Y entonces, toda la clase se puso a zumbar, rompiendo el silencio: «¡Debía!» «¡No debía!» «¡Podía!» «¡No podía!» «¡Bien hecho!» «¡Mal hecho!» El maestro golpeó la mesa con el puño.

–¡Dejad las conversaciones! ¡Estamos en clase de geografía! Cómo haya combatido yo y lo que me haya pasado ya lo saben quienes y donde deben saberlo. ¡Y ahora volvamos a nuestro mapa!

Y de nuevo nadie de la clase vio aquel punto invisible del mapa donde desde el flanco le alcanzaba una ráfaga de ametralladora, y el maestro, que estaba ante la pizarra con el puntero, rodaba por una pendiente manchando con su sangre el mapa azul-verde-marrón de Europa...

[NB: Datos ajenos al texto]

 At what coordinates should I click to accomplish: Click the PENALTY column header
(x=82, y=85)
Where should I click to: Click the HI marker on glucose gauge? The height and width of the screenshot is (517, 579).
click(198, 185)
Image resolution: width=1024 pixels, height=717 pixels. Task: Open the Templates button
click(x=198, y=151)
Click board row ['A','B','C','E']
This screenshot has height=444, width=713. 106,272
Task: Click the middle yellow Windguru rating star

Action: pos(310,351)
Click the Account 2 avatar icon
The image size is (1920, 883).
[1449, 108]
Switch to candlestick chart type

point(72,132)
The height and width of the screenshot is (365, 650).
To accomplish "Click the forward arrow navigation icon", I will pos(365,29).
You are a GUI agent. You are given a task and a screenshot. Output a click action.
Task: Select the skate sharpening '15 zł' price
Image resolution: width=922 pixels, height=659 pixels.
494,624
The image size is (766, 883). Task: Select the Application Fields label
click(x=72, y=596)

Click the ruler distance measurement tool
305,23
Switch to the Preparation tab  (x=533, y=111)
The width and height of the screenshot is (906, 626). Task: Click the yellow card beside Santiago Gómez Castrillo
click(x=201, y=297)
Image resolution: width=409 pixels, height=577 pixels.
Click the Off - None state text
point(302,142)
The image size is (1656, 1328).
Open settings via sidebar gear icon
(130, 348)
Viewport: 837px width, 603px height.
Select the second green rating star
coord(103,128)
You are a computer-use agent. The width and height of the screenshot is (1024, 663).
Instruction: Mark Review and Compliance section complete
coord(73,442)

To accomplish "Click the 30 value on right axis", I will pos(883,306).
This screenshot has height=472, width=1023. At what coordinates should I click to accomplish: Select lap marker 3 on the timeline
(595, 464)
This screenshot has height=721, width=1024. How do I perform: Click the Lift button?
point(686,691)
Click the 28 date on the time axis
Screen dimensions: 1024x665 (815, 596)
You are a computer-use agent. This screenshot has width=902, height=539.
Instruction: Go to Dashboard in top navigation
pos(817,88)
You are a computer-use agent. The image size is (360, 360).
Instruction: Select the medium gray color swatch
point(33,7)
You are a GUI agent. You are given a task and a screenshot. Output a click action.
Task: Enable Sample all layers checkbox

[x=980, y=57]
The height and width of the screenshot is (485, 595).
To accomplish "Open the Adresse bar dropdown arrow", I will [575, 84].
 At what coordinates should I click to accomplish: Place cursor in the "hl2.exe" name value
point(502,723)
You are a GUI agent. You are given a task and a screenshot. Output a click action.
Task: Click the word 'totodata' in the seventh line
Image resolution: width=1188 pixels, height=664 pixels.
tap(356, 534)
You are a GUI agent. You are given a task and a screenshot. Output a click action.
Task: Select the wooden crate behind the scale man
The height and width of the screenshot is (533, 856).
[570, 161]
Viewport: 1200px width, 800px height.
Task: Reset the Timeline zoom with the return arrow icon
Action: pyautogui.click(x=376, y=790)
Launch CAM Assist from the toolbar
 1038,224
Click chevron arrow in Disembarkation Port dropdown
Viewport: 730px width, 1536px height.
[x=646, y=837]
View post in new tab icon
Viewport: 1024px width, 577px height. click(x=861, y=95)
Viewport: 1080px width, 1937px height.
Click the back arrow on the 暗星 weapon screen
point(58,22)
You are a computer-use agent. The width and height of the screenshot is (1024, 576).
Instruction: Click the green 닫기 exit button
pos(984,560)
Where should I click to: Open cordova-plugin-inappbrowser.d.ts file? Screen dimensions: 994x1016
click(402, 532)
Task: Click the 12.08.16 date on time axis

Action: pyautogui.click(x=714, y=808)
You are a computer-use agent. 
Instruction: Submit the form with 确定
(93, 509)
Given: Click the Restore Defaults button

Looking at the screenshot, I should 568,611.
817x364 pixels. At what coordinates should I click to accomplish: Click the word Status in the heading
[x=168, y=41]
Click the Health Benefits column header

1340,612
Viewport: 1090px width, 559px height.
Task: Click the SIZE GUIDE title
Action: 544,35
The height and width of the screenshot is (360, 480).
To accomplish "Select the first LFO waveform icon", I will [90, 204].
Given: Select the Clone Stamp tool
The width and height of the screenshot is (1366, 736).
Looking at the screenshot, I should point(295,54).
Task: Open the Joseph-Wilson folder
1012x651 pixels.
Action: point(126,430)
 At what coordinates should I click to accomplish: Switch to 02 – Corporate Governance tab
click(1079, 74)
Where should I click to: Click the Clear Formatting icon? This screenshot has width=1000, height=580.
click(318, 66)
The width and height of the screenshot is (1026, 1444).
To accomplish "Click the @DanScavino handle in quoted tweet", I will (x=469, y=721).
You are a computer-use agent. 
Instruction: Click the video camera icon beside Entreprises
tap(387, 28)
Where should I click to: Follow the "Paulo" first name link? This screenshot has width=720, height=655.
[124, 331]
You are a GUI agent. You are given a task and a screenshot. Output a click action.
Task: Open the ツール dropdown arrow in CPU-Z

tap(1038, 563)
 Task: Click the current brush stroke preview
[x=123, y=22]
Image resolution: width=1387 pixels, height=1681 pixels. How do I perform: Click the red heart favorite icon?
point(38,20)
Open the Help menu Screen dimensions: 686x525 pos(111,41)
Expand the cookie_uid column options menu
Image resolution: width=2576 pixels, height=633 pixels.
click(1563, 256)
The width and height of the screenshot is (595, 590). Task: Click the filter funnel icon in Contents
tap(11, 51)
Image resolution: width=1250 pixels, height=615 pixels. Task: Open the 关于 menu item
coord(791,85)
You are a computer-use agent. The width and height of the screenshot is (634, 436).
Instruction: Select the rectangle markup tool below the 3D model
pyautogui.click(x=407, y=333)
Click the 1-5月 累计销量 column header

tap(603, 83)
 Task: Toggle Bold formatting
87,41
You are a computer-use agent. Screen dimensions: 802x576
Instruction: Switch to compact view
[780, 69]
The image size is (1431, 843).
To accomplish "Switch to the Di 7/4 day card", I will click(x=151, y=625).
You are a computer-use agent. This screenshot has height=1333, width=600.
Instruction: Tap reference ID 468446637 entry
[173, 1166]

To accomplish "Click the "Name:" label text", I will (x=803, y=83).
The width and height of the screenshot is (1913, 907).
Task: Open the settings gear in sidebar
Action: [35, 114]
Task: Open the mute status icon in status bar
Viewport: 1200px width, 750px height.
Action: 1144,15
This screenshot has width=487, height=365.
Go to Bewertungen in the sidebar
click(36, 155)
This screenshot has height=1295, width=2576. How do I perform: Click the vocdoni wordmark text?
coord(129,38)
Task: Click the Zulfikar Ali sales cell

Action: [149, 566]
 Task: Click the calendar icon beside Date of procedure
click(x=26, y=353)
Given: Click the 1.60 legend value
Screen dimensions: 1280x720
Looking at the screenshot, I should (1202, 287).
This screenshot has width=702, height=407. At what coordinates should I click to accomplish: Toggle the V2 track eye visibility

Al cabo de unos días le llamaron a la delegación de enseñanza del distrito. Allí, sin palabras superfluas, le propusieron que presentara la dimisión de su trabajo: un ex prisionero no tiene el derecho moral de enseñar a la nueva generación.

Abutalip Kuttybáyev y Zaripa, con su primogénito Daúl, tuvieron que trasladarse a otro distrito, lo más lejos posible de la capital de la región. Se instalaron en la escuela de una aldea. Pareció que echaban raíces, se solucionó el problema de la vivienda, y Zaripa, maestra joven y capacitada, se convirtió en la jefa de estudios. Pero entonces se desencadenaron los sucesos del año cuarenta y dos relacionados con Yugoslavia. A Abutalip Kuttybáyev le vieron ya no sólo como antiguo prisionero de guerra sino también como un personaje sospechoso que había vivido largo tiempo en aquel país. Y aunque él demostraba que sólo había estado en la guerrilla con los camaradas yugoslavos, no se tomaba en consideración. Todos lo comprendían e incluso le compadecían, pero nadie osaba tomar sobre sí ninguna responsabilidad a este respecto. De nuevo le llamó la delegación de enseñanza del distrito y otra vez se repitió la historia de la dimisión.

La familia de Abutalip Kuttybáyev se trasladó muchas veces más de un lugar a otro, y a finales del cincuenta y uno, en pleno invierno, se encontraba en Sary-Ozeki, en el apartadero de Boranly-Buránny...

El verano del cincuenta y dos fue más caluroso de lo normal. La tierra se secó y se recalentó hasta tal grado que ni los reptiles de Sary-Ozeki sabían dónde meterse; sin temer a las personas, acudían corriendo al umbral de las casas, con la garganta palpitando desesperadamente y la boca muy abierta, con tal de esconderse del sol en alguna parte. Y los milanos, buscando frescor, alcanzaban alturas tan insólitas que resultaba difícil distinguirlos a simple vista. Sólo de vez en cuando daban a conocer su presencia con vivos y solitarios chillidos; luego guardaban silencio dentro de aquella ardiente y movediza neblina.